WORK REQUIRED:
Print all the data, keeping every line exactly as it is.

DATA PROVIDED:

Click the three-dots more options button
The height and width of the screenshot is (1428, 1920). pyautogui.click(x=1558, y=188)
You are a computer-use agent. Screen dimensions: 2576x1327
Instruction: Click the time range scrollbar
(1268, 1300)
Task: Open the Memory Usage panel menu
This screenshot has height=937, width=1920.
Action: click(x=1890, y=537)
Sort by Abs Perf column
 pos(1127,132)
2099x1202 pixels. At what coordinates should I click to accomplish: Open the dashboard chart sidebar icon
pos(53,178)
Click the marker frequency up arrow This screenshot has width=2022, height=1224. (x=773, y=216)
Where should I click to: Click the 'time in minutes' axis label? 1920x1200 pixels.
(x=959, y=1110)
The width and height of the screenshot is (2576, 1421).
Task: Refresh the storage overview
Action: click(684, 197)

ANSWER BOX:
Click the three-dots more options button
The height and width of the screenshot is (1428, 1920). pyautogui.click(x=1558, y=188)
You are a computer-use agent. Screen dimensions: 2576x1327
Instruction: Click the time range scrollbar
(1268, 1300)
Task: Open the Memory Usage panel menu
This screenshot has height=937, width=1920.
Action: click(x=1890, y=537)
Sort by Abs Perf column
 pos(1127,132)
2099x1202 pixels. At what coordinates should I click to accomplish: Open the dashboard chart sidebar icon
pos(53,178)
Click the marker frequency up arrow This screenshot has width=2022, height=1224. (x=773, y=216)
Where should I click to: Click the 'time in minutes' axis label? 1920x1200 pixels.
(x=959, y=1110)
The width and height of the screenshot is (2576, 1421).
Task: Refresh the storage overview
Action: click(684, 197)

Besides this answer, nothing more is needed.